Bash++ 0.3.8 Changes

The last update was published around the release of Bash++ 0.3.2. Since then there have been a large number of small changes, bug fixes, and improvements. This post summarizes the most important changes in the last few releases. Bigger or more important changes are marked with a bold title.

We now skip comments directly in the lexer. This means that the lexer will not return any tokens for comments, and they will not be included in the AST. This is a significant change that improves performance and reduces memory usage.
We now allow taking the address of an object’s method. This means that you can now use the & operator to get the address of a method, which can be useful for passing methods as arguments to other functions.
- The return value of &@object.method is a function pointer to the method, followed by the object pointer as the method’s implicit first argument.
Patched a bug that caused vTable lookups to fail in rvalue self-references
Sped up the parser by removing left-side ambiguity between member declarations and method definitions by enclosing them in a shared parent rule
Added proper support for C-style arithmetic Bash for loops
Added proper support for Bash number ranges in the form {#..#[..#]}
Patched a bug in non-primitive object copies of the form @obj1=@obj2 in which the compiler failed to get the correct address of the object to copy
We now implicitly dereference pointers at runtime within methods. This change has strong potential to reduce compiler complexity without sacrificing too much performance.
Pointer declarations within methods are now declared local by default.
We now treat constructors and destructors as ordinary methods. Prior to this, they were considered specially by the compiler. They are now considered ordinary methods which are always virtual and public.
- This change simplifies things and fixes a few bugs. For example, before this change, instantiating an object of class A and copying its address to a pointer of class B (which is allowed in Bash++), and then calling @delete on the B pointer, would call the destructor of B instead of A. This is clearly incorrect behavior. Ensuring that the destructor is virtual means that the correct destructor will be called, regardless of the compile-time inferred type of the object.
- This also fixes a bug which prevented the programmer from overriding the constructor or destructor of a derived class. This is now possible, and the compiler will call the constructor or destructor of the derived class instead of the base class.
@new statements now properly call an object’s constructor before returning the pointer.
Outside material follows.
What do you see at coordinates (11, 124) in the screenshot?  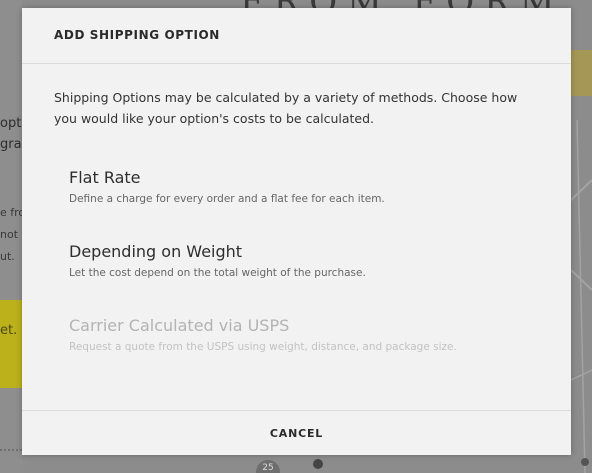 I see `background-text: opt` at bounding box center [11, 124]. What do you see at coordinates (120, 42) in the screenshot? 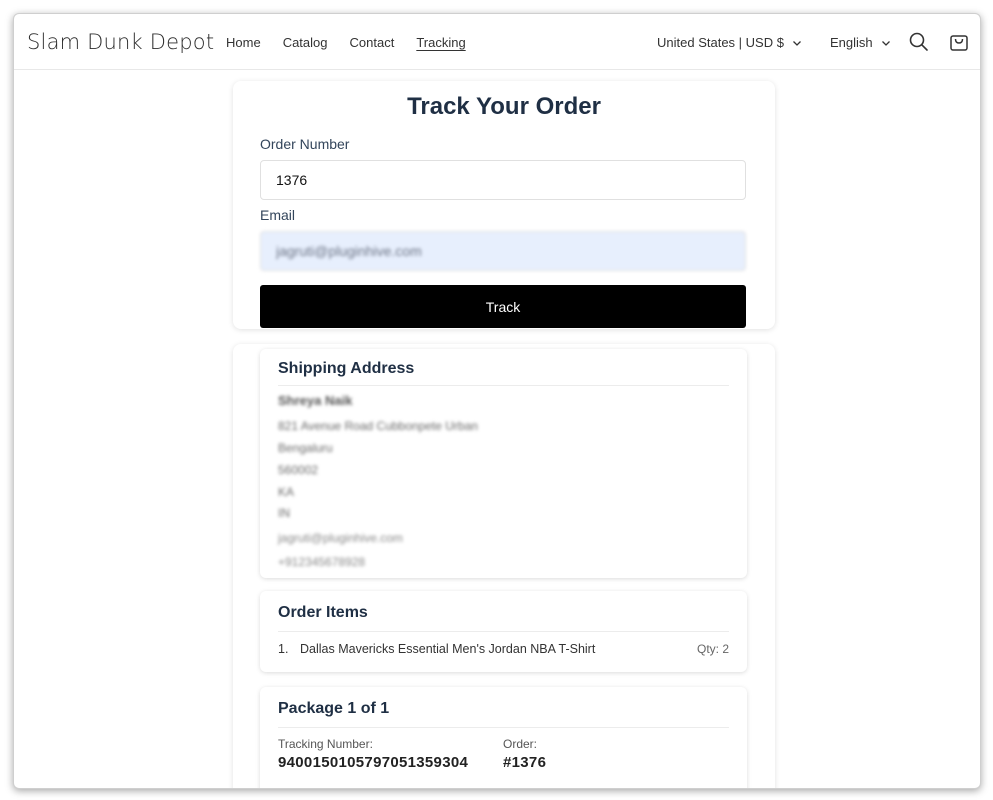
I see `brand-logo: Slam Dunk Depot` at bounding box center [120, 42].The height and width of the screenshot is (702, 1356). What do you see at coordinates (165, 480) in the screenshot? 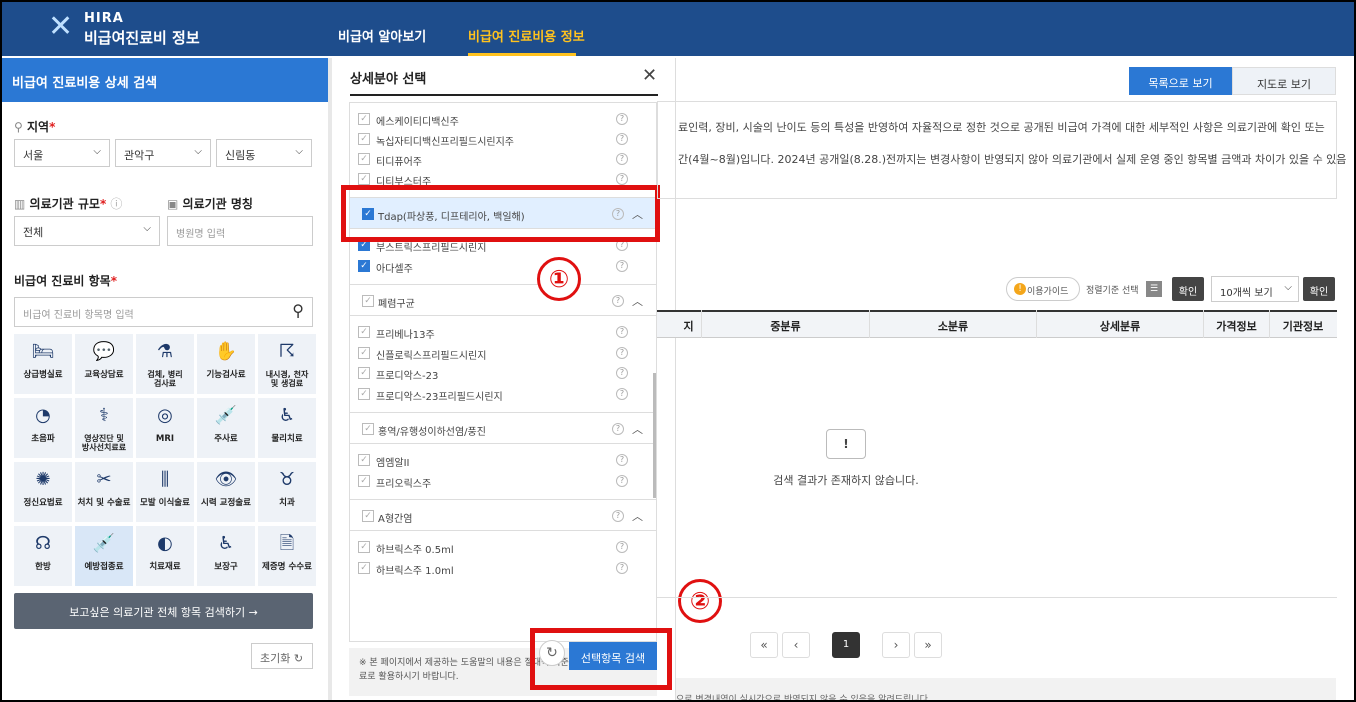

In addition, there are several planned features and changes for future releases:

The syntax for @include and @include_once will change, but will remain backwards compatible.
- The current syntax is @include "/path/to/file" (for absolute paths and paths relative to the source program) or @include <path/to/file> (for files under the compiler’s include paths).
- The new syntax will enable you to optionally specify whether the included file should be linked statically or dynamically. At the moment, there is a single global flag in the compiler which determines whether all included files are linked statically or dynamically. This is not ideal, as it means that you cannot mix static and dynamic linking in the same program. The new syntax will allow you to specify this on a per-file basis.
- The new syntax will also allow you, in the event that it’s a dynamic include, to optionally specify where exactly the compiled version of the included file will be found at runtime. At the moment, the compiler just assumes that the compiled version of the included file will be found in the same directory as the source file, with the same name, but with a .sh extension. This assumption will likely remain the default in the event that you do not specify anything. However, if you do specify a path, the compiler will use that path instead.
- The new syntax will be: @include [dynamic|static] {PATH} [as "PATH"]. For example, @include dynamic "includes/foo.bpp" as "/usr/local/lib/foo.sh". It’s important to note that @include "includes/foo.bpp" will still be valid syntax.
I’m considering dropping the requirement for member declarations and method definitions to specify scope. This would mean assuming some default scope (likely @public) in the event that none is specified.
I’m also very strongly considering a full rewrite of the lexer and parser. The current implementation is a bit of a mess, and I think it would be better to start from scratch. This may be necessary in order to patch a (relatively major) bug with supershells, in which supershells are evaluated even when not needed.
- Up to now, the lexer and parser have been written with the goal of parsing as little Bash as possible, focusing on Bash++-specific syntax. A very oversimplified description of this process is: “if I don’t understand it, and I don’t see any indication that I should understand it, then I’ll just assume it’s valid Bash and pass it through unchanged.”
- One major downside of this has been the introduction of the need for a lot of backtracking and lookahead in the parser, which slows things down.
- Another (bigger) problem with it is this: because supershells are so foreign to Bash, implementing them in a way that guarantees that they’ll always work in exact compliance with the spec requires some logical analysis of the code that uses them. For example, how can we guarantee that the supershell in command1 || command2 "@(supershell as an argument)" will only be evaluated if command1 returns false, unless the parser understands the syntax of a Bash command? The answer is that we can’t. Skipping parsing Bash was a great way to get started, but we’re coming up against the limits of this approach.
- Such a rewrite would likely also result in a massive performance improvement, but it’s also guaranteed to be a ton of work, so I’ve been putting it off for a while.